By Brittany PolitoiBerkshires Staff

PITTSFIELD, Mass. — The state's new secretary of the Executive Office of Housing and Livable Communities on Monday saw how local developers are transforming historic buildings into downtown housing units. 

Secretary Juana Matias, appointed to the role in February, toured the former St. Joseph's High School on Maplewood Avenue and the near-complete Wright Building Block on North Street.   

Matias observed local leaders working collaboratively to dismantle bottlenecks in housing production, something she said the administration wants to see across all 351 municipalities.  

"This is a perfect model of the partnerships we want to see, and we love coming to the ground and seeing how people are leveraging public taxpayer dollars to help address the issue of our time, which is housing production," she said after the tours. 

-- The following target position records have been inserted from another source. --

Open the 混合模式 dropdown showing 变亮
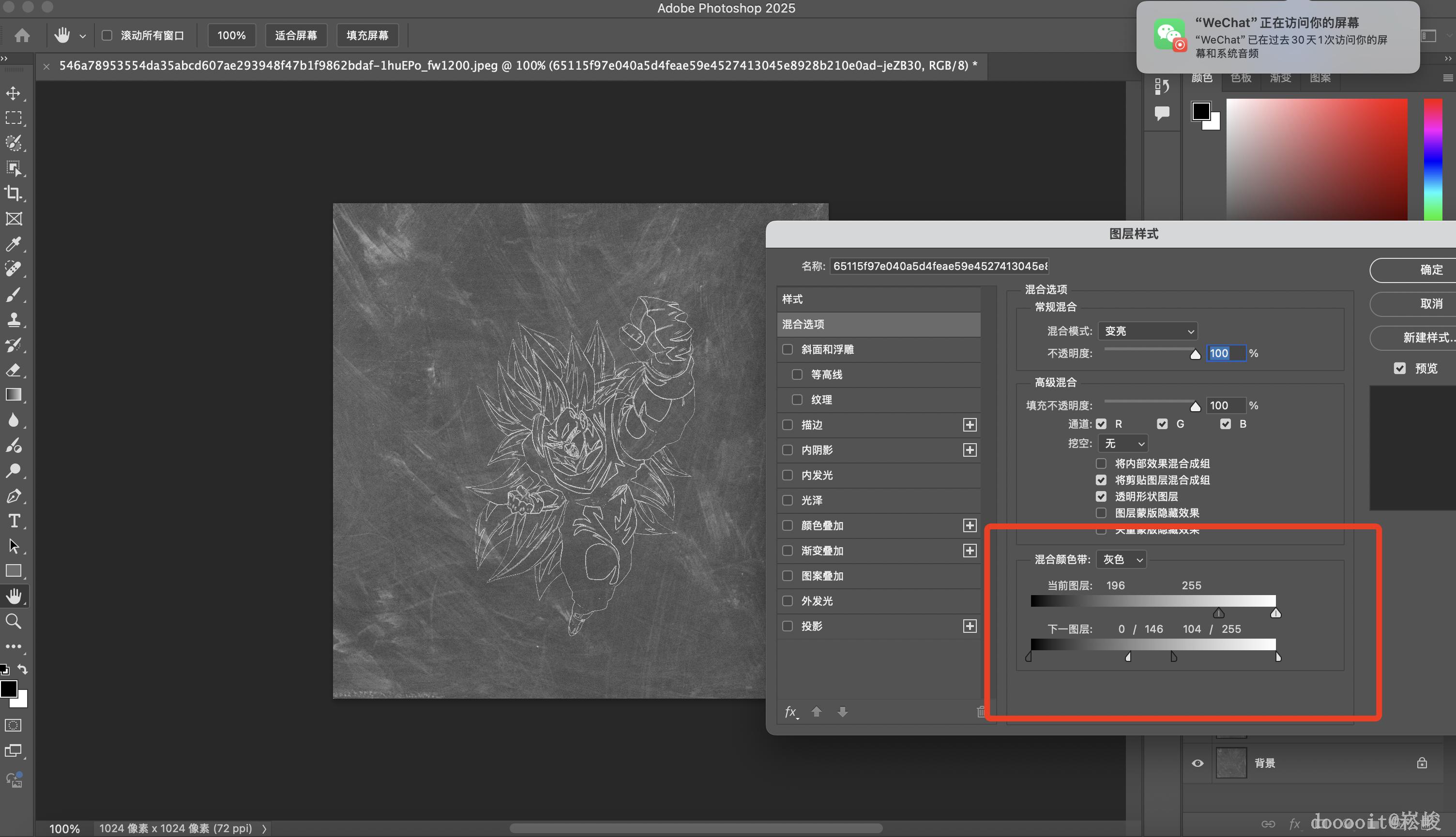 coord(1147,331)
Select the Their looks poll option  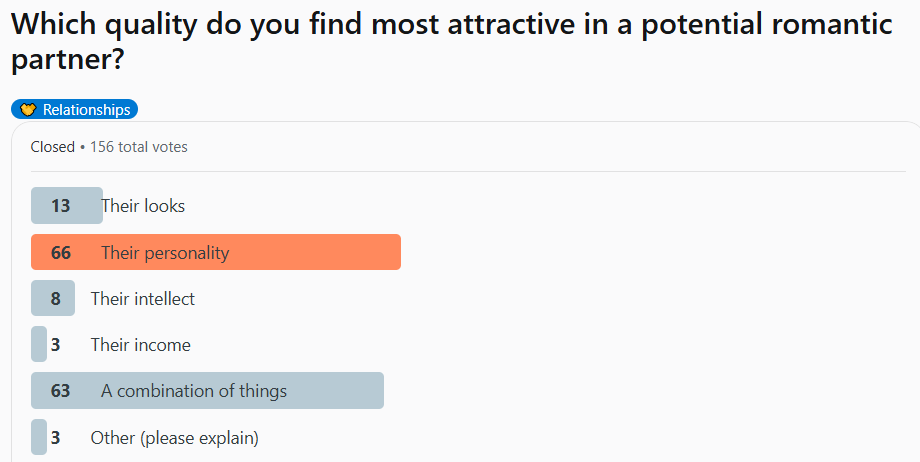(143, 206)
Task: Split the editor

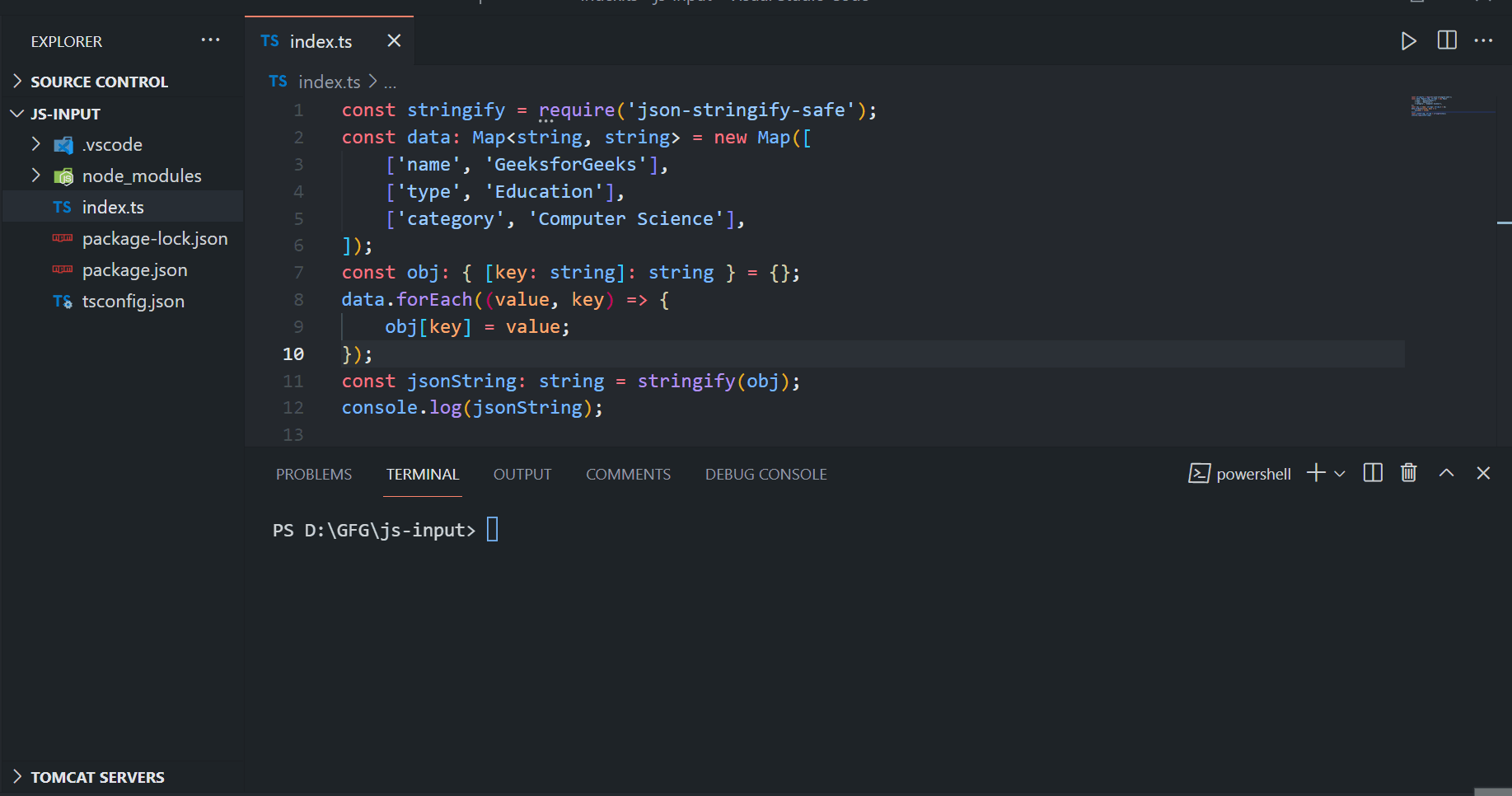Action: click(1447, 40)
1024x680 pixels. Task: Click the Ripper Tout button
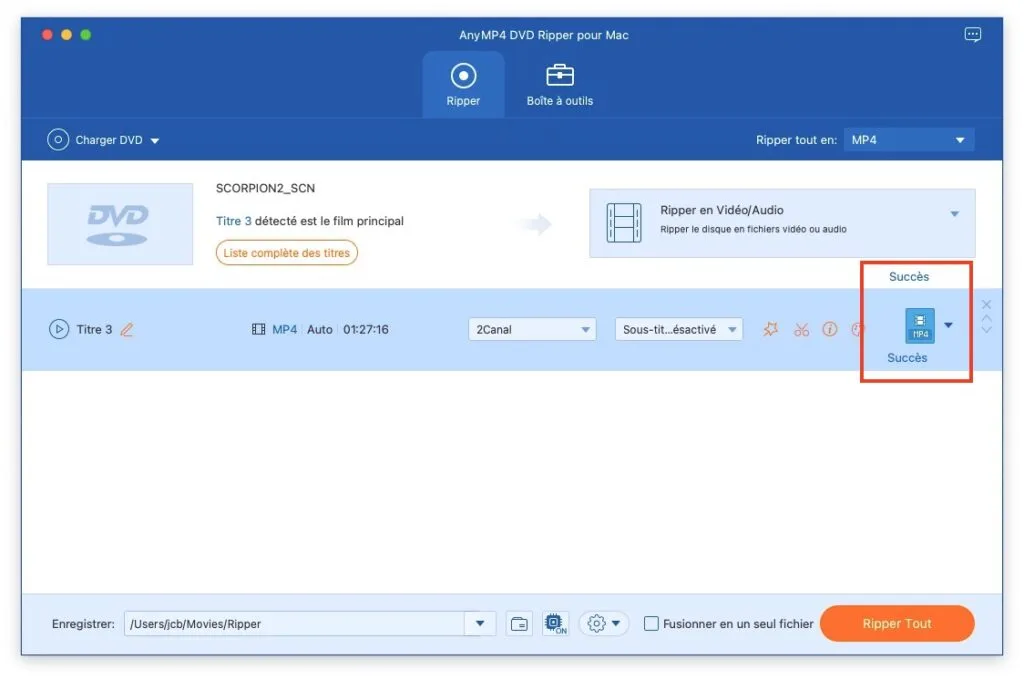click(x=896, y=623)
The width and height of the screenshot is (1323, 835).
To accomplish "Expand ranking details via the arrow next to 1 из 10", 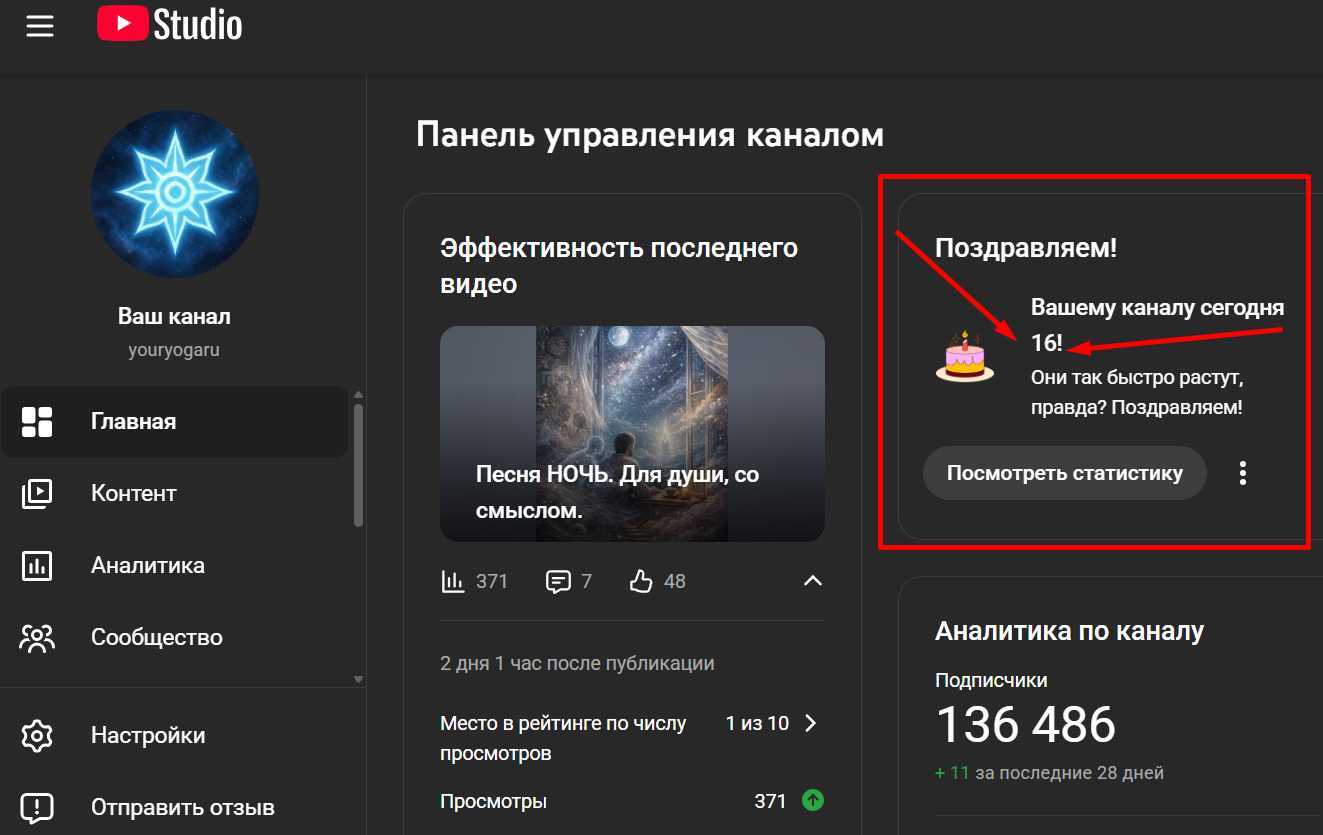I will pos(812,723).
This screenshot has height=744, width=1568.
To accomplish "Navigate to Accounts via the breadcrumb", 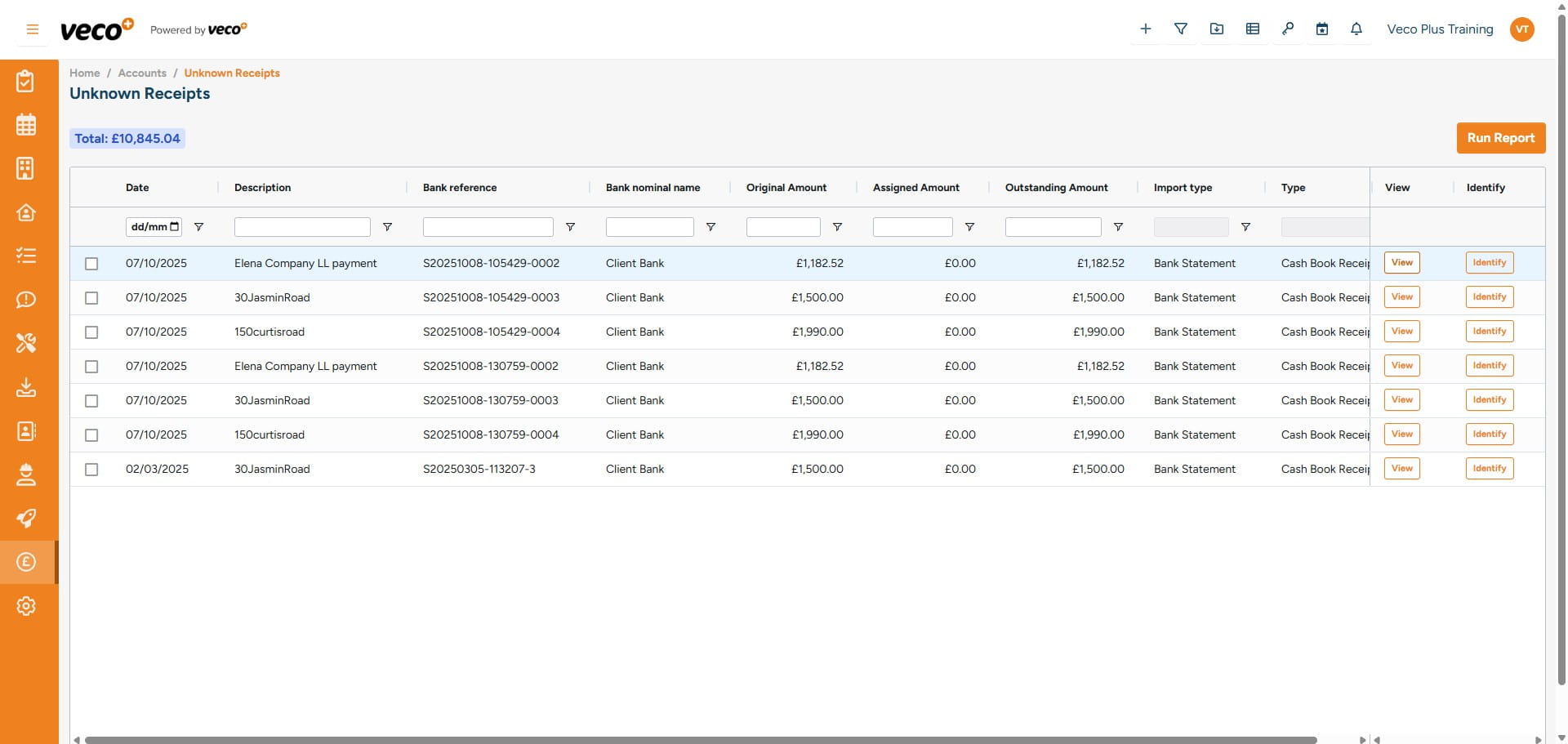I will (x=141, y=73).
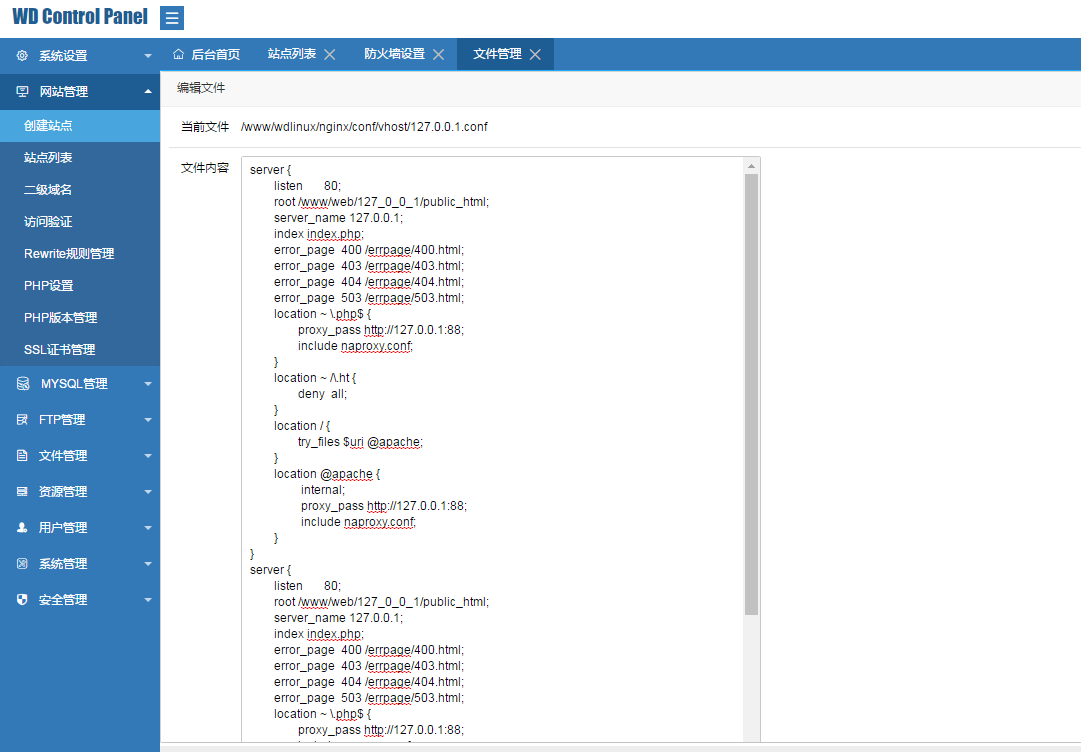
Task: Expand the 系统设置 menu arrow
Action: [x=148, y=56]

Developer David Carver, of Scarafoni Associates & CT Management Group, is seeking support from the state Housing Development Incentive Program to transform St. Joe's into apartments, and Allegrone Companies has secured millions from the program towards the Wright Building renovation

They first visited the shuttered school that functioned as a shelter during the onset of the COVID-19 pandemic, greeted by broken windows and leaving with Carver's vision. 

The plan is to transform the school with good bones into 19 apartments, 20 percent designated affordable, and 30 percent of the building for commercial use.  Units are expected to cost between $1,700 and $1,900 per month; 14 one-bedroom units and five two-bedroom units are planned. 

The project team is in talks with the nearby Berkshire Family YMCA to expand their childcare activities to the building's lower level.  Residents and the daycare would use different entrances.